Taking Jean Giraudoux's play The Madwoman of Chaillot as its starting point, this book seeks a way out of the dilemma that confronts those who feel that any nonrelativistic moral theory requires some metaphysical foundation but cannot see how a foundations position can be persuasively defended.
Nancy Holland draws on the work of Heidegger and Derrida to formulate a concept of appropriate action that can address both extraordinary ethical problems within a particular cultural tradition and moral conflict between different cultures. Her feminist reappropriations of the concept of the appropriate is then further developed by reference to Aristotle and Kant, whose ethical theories, she argues, are independent of their metaphysics, thus suggesting that moral evaluations can rely on a deep understanding of what it is to be human within a cultural tradition rather than on foundations premises. As an example of the application of her theory, Holland examines the problem of ordaining women women in the Roman Catholic Church and then goes on to compare her approach with that of other philosophers working in virtue theory, postmodern ethics, and feminism.

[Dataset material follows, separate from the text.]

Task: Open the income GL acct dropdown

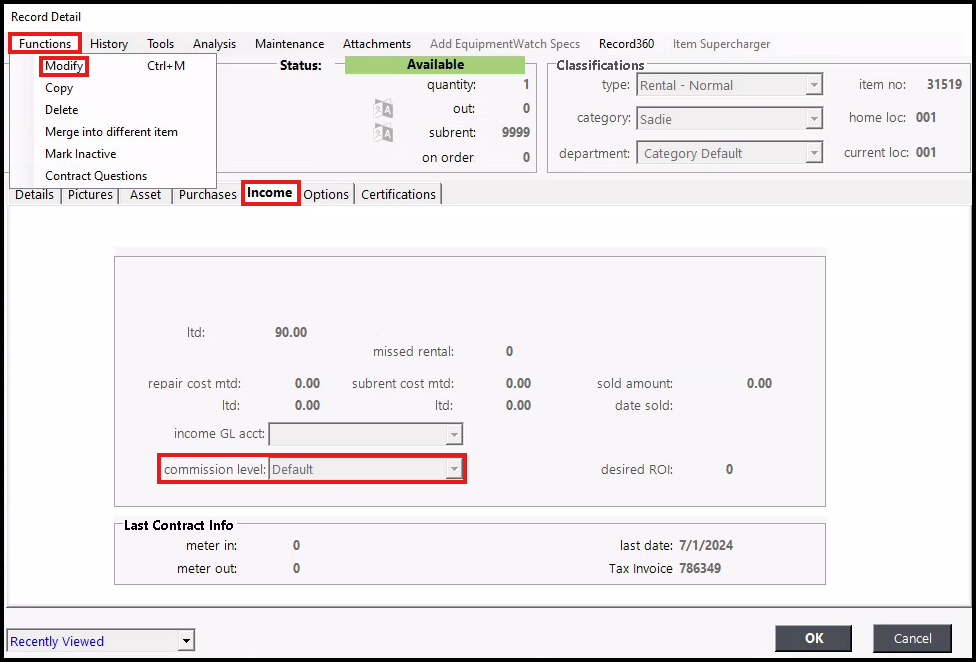Action: point(454,434)
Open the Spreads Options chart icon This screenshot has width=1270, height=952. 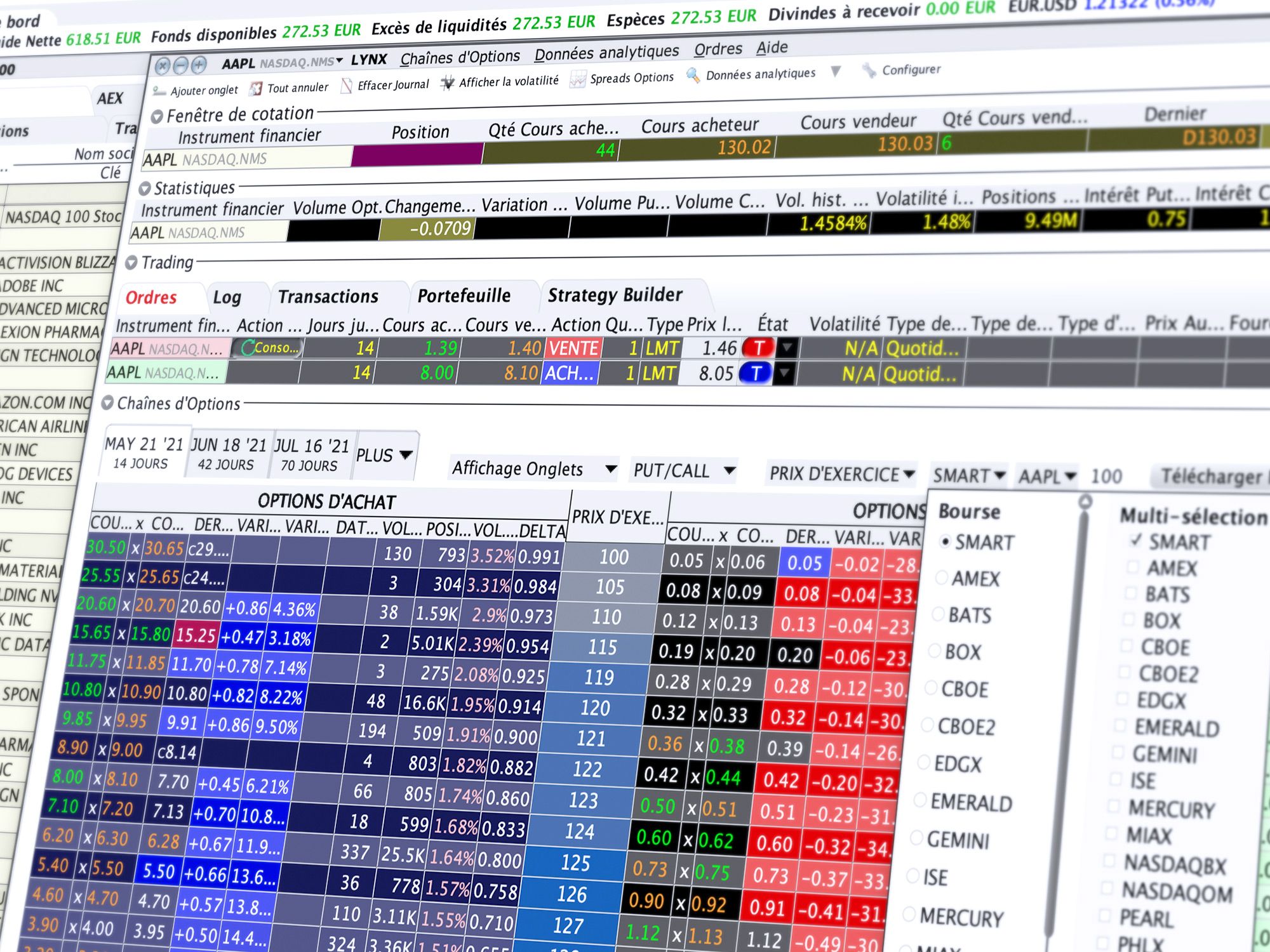[578, 79]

We all want to be able to make valid moral judgments and to respect the ethical values of other cultural groups. By suggesting that a culture's sense of the human and a correlated sense of appropriate action, might provide a purely formal but still critical perspective on any community's current beliefs and practices without invoking any substantive external criteria, the concept of the appropriate is offered as one way in which we can satisfy both our moral wants and our intellectual needs.